In the end I have caramel sauce, it tastes right - no grit, rich and buttery - but it's not thick and gooey. Like any good chemical reaction, the conditions clearly need a bit of tweaking.

Thursday, October 04, 2007

All creatures great and small

It's the Feast of St. Francis of Assisi (for at least another two minutes anyway, or longer if you count the end of the day as when I say Compline). Last year, Fluffy celebrated by heading off for her first ever blessing - this year she is channeling her inner predator. As I was writing in the sunroom a few minutes ago I heard a thump and a squeak from the basement. Fluffy proudly strode into the room, two ears and a tail sticking out of her mouth. Yep - it's still alive. Nope - she does not want to take it outside. Don't I want to watch her? Most emphatically - no! The mouse thinks I have it in for him as well, and has resisted various attempts at rescue. I have retreated to my bedroom, where I have barricaded the door, lest she decide I really must enjoy the show. I feel badly for the mouse on this day of all days- have I let St. Francis down?

The boys have taken to calling Fluffy the "VLF' (vicious little furball). While warm and cuddly with her human staff, do not get between her and her amuse bouches.

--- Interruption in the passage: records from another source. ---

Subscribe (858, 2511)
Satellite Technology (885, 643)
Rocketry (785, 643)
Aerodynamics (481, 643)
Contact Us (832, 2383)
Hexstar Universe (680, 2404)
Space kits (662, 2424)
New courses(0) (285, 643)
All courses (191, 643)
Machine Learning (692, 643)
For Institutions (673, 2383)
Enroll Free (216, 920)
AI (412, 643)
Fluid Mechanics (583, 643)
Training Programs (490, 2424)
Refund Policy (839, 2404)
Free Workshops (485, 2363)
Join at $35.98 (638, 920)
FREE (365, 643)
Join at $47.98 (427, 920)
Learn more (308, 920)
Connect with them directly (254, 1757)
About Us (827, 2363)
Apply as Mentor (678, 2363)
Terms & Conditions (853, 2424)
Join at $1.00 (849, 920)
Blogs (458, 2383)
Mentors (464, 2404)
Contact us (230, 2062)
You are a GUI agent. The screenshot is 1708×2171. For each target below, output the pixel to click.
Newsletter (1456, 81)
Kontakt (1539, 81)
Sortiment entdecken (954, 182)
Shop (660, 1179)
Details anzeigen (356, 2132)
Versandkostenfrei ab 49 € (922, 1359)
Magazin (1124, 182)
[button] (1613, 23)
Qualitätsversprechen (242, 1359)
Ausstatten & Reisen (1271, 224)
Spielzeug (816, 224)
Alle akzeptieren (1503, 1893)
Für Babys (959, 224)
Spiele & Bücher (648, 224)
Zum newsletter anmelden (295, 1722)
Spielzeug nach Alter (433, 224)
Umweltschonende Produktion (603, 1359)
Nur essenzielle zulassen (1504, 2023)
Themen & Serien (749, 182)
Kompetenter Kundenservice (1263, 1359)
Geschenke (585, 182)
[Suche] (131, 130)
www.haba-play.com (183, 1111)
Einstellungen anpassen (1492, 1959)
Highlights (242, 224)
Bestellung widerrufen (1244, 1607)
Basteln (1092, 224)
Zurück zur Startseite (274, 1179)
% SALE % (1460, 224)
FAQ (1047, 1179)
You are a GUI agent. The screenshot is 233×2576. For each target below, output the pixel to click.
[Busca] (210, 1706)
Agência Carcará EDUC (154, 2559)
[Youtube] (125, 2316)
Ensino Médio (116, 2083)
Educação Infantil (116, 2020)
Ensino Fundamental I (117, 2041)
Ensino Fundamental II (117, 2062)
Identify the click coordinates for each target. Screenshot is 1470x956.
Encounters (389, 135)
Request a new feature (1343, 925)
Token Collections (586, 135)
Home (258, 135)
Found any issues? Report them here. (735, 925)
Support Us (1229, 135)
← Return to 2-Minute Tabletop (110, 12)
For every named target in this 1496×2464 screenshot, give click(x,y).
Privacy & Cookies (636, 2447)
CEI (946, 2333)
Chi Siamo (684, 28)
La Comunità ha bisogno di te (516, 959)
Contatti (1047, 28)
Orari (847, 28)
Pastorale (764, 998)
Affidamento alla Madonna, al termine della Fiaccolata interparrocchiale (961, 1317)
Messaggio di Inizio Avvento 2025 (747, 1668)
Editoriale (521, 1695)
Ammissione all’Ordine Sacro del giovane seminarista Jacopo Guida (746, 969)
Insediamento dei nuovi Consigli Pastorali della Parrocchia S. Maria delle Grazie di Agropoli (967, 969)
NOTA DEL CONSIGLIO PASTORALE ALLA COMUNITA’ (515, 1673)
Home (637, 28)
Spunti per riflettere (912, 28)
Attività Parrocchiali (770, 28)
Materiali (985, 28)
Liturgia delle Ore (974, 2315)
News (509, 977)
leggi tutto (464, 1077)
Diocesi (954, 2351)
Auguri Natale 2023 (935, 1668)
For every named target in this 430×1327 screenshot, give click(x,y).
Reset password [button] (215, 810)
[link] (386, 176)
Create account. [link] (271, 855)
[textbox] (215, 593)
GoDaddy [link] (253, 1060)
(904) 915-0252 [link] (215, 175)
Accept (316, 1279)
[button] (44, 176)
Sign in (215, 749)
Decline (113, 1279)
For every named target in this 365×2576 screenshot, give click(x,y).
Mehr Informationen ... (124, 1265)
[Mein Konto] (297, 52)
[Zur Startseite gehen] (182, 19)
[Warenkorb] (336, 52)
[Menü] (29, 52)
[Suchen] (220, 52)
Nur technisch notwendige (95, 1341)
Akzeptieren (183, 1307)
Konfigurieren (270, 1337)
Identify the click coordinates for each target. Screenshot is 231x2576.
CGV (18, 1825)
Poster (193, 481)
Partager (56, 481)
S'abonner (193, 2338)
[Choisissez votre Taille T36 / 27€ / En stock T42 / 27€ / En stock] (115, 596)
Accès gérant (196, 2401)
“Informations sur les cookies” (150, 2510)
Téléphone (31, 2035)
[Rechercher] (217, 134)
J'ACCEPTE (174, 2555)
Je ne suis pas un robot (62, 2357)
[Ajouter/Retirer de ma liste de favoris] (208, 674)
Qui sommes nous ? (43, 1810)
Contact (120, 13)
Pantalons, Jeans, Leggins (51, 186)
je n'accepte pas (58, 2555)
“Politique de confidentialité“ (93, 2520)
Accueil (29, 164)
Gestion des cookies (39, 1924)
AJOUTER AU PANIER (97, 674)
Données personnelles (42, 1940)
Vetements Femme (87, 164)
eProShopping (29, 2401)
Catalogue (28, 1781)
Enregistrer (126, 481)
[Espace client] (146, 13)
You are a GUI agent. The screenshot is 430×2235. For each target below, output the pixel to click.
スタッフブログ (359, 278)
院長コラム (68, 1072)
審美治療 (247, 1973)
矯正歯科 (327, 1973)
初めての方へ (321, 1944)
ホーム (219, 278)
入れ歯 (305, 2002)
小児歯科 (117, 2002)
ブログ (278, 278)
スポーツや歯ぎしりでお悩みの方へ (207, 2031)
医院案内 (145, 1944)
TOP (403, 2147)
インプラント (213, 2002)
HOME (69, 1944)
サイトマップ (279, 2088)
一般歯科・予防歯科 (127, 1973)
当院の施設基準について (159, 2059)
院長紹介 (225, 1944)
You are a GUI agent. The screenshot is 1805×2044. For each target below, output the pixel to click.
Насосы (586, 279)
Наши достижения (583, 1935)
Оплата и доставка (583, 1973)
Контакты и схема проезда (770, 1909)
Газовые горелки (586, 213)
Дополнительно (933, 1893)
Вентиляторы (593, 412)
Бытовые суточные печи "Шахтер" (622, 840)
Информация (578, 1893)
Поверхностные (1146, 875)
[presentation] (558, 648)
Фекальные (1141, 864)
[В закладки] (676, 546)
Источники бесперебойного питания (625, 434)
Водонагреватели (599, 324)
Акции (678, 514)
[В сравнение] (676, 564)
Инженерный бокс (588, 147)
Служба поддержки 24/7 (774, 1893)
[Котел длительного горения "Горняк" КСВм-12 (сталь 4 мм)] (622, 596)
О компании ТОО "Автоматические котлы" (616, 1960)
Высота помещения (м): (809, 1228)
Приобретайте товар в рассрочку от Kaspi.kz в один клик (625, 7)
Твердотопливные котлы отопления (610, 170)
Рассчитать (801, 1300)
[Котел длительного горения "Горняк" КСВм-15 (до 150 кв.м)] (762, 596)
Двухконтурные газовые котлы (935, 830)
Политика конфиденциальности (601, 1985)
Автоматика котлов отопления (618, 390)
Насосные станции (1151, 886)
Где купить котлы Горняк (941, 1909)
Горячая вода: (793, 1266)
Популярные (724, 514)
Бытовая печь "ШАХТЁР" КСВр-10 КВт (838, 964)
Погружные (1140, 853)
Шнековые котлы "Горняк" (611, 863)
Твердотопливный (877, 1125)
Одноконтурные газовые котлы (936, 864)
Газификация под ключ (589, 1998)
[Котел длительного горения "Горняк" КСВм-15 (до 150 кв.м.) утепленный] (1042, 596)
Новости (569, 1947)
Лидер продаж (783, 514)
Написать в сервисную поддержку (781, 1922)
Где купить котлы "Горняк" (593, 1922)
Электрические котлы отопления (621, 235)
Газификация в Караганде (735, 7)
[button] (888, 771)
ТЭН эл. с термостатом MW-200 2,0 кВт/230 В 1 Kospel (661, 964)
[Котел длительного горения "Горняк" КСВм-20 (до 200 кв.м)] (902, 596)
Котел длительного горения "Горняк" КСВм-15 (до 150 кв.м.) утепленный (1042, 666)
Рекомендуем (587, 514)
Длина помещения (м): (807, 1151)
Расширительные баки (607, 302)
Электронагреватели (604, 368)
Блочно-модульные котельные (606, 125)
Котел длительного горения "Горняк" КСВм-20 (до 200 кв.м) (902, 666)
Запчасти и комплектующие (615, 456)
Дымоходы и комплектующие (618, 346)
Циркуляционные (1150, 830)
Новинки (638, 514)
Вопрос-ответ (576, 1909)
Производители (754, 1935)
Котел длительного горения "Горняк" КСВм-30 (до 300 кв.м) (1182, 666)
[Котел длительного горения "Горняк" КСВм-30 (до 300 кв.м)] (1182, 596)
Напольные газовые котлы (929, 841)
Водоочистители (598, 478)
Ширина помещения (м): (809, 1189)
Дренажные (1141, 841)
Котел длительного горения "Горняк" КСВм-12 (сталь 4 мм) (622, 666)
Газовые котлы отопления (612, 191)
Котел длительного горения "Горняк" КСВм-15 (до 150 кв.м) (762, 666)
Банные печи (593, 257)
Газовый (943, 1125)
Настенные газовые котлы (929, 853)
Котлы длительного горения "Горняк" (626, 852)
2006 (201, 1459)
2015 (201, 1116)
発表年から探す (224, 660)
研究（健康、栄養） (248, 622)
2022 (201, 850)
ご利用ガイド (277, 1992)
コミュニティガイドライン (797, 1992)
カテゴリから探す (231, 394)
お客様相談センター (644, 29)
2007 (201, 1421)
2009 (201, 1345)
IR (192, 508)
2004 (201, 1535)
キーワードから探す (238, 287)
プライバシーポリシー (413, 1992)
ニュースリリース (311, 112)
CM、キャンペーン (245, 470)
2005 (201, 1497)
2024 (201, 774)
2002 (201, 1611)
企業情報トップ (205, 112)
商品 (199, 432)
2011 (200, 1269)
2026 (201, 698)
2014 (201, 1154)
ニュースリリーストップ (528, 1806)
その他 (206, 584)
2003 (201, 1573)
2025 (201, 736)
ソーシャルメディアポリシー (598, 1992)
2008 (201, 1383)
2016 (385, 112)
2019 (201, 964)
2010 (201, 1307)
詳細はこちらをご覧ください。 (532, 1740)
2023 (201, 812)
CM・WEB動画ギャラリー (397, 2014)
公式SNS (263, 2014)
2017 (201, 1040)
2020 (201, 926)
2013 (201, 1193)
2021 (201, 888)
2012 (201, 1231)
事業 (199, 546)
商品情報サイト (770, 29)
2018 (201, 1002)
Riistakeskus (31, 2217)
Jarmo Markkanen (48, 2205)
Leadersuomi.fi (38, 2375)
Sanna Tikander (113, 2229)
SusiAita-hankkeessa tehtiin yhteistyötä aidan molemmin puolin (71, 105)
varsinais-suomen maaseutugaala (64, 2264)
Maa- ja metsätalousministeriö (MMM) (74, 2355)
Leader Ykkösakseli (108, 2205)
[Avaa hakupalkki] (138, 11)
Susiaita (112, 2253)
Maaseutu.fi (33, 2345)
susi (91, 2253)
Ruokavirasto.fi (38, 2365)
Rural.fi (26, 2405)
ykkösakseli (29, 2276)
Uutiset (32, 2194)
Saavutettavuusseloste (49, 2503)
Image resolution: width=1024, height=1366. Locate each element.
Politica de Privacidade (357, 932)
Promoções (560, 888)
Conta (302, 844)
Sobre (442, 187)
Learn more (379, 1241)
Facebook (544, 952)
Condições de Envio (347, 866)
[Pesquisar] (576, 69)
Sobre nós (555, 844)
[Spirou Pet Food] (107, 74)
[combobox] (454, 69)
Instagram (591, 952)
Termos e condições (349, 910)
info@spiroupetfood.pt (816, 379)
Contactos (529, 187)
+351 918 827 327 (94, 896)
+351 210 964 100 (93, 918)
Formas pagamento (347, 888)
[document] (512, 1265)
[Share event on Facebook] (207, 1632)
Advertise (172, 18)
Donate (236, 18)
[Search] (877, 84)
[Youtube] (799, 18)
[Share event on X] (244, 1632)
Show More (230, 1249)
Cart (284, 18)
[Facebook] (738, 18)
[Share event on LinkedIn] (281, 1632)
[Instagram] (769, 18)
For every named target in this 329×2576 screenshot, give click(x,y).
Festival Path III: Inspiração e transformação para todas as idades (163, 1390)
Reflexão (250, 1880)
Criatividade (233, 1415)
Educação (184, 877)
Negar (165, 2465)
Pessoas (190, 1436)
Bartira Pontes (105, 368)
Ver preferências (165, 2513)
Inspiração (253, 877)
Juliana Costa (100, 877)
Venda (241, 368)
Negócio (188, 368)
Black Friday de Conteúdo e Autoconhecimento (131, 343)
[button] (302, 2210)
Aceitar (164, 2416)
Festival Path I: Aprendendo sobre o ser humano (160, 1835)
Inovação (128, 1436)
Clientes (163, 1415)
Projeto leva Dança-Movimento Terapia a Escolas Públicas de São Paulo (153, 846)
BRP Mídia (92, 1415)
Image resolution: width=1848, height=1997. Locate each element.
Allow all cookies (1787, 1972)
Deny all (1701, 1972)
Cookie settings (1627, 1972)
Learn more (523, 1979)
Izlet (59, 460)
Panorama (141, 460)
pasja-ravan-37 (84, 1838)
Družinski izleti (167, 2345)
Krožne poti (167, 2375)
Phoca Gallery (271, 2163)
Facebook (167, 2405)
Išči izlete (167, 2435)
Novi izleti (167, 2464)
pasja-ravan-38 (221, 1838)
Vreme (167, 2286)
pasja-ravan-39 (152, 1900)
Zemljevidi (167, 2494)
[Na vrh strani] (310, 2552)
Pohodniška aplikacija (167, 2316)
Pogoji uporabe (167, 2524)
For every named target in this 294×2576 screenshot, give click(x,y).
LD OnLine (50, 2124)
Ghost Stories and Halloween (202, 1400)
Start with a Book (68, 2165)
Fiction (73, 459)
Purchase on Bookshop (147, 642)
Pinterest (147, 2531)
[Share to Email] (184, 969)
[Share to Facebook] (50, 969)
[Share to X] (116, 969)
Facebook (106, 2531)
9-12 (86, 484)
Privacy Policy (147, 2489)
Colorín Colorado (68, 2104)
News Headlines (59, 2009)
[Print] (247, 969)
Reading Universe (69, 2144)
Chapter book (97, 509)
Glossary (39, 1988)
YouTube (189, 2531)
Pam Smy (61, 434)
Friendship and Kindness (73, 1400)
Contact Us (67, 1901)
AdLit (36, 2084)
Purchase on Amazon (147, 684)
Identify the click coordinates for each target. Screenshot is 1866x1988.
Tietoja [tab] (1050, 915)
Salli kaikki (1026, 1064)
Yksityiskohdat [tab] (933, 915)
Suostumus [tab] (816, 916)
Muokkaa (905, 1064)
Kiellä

Last week, walking out to get the morning paper with the Boy, he notices something out of the usual and inquires, "Why is that mouse sleeping on the driveway, Mom?" "Um, it's not sleeping..." "Oh, the VLF again!" Crash ("sarcasm, just another service we offer!") chimes in with, "at least this one has all its limbs". This is when I realize that the Fluffster has left us another gift. This one is just so much fluff on the door mat - and I have just walked through it. No shoes. Life lesson - wear shoes to get the paper.

I will wear shoes in the morning - that is for sure.

Monday, September 24, 2007

Mysteries of the Moleskine Revealed

reverendmother covets these journals. I admit to having two: one for keeping track of daily life, the other for keeping track of my interior life. They are tough as nails, and have survived dunkings in tea, many meetings and being stuffed into all manner of bags. But where to keep your pen, wonders the good reverend!

In the spine, just like a spiral notebook...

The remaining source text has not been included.